*Given entries:*
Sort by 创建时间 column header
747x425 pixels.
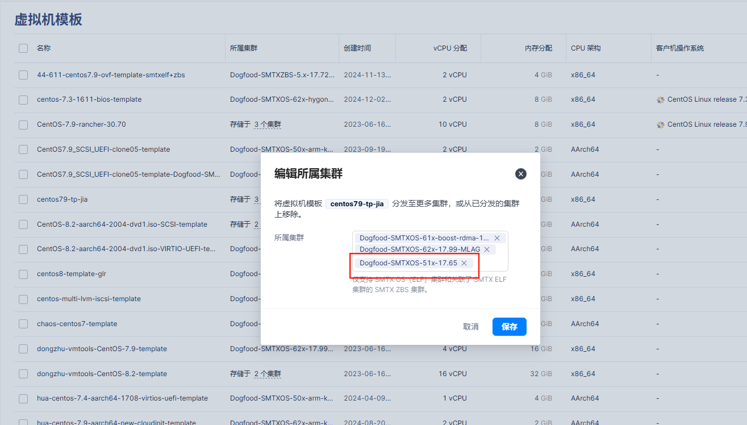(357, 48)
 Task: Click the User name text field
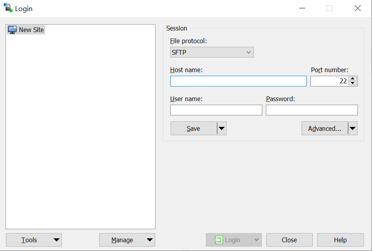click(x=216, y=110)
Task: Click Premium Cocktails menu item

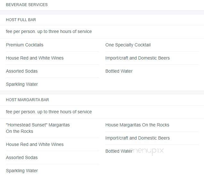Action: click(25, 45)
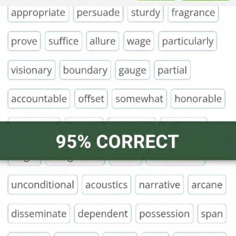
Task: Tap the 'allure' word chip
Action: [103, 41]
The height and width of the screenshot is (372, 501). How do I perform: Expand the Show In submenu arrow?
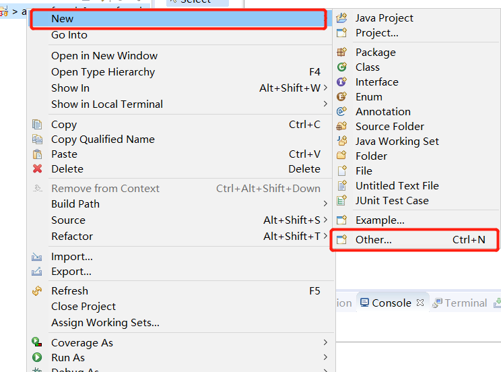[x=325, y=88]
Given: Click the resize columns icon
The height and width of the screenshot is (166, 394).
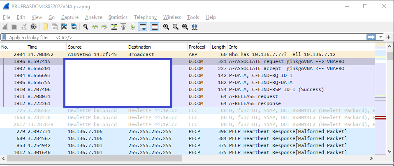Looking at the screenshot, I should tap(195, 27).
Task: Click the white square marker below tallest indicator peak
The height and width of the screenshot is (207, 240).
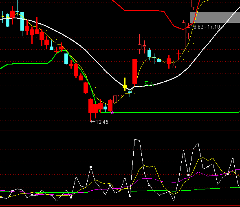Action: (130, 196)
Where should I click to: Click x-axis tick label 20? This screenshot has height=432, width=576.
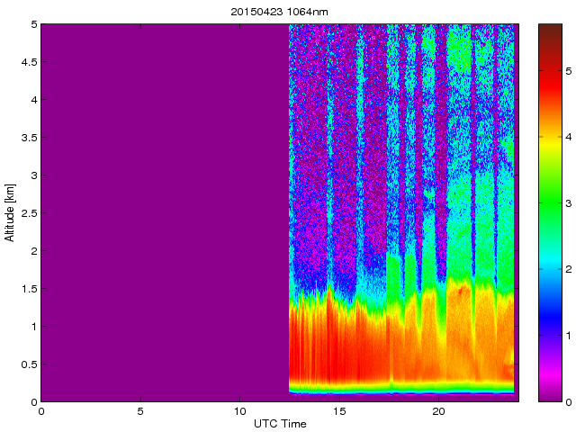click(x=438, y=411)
...
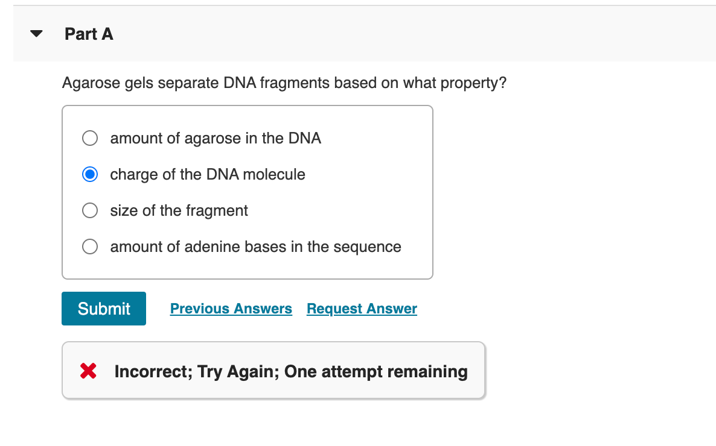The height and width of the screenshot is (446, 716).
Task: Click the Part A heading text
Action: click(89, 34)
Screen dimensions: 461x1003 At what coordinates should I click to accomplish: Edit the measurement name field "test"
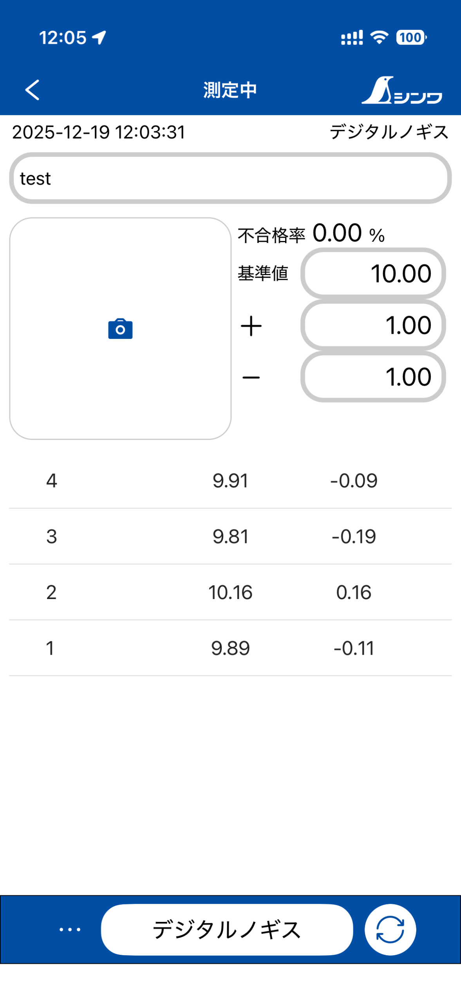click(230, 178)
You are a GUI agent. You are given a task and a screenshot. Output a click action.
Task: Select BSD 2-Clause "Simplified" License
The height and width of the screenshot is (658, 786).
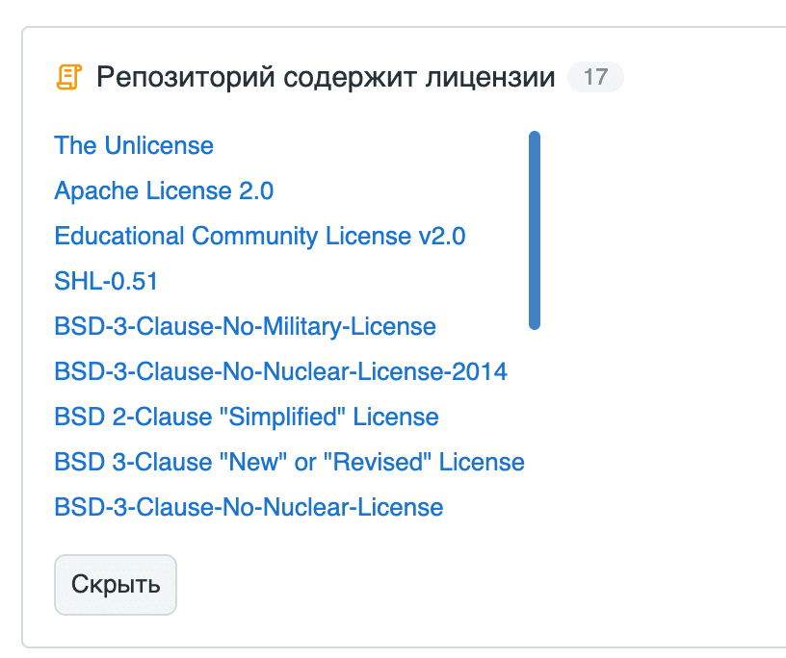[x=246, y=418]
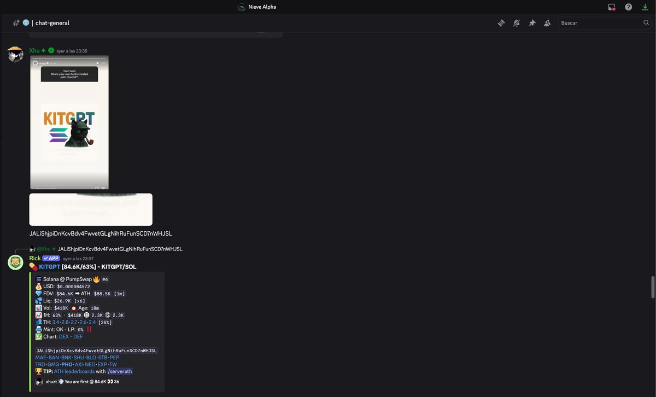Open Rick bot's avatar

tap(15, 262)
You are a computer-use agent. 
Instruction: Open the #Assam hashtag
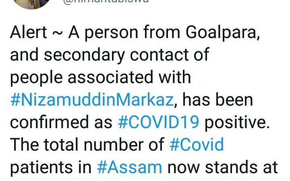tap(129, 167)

*Exercise requirements:*
Report each line of the entries where the word "agent" occurs.

*Result:*
You are a GUI agent. You are given a task and a screenshot. Output a click action.
You are a computer-use agent. 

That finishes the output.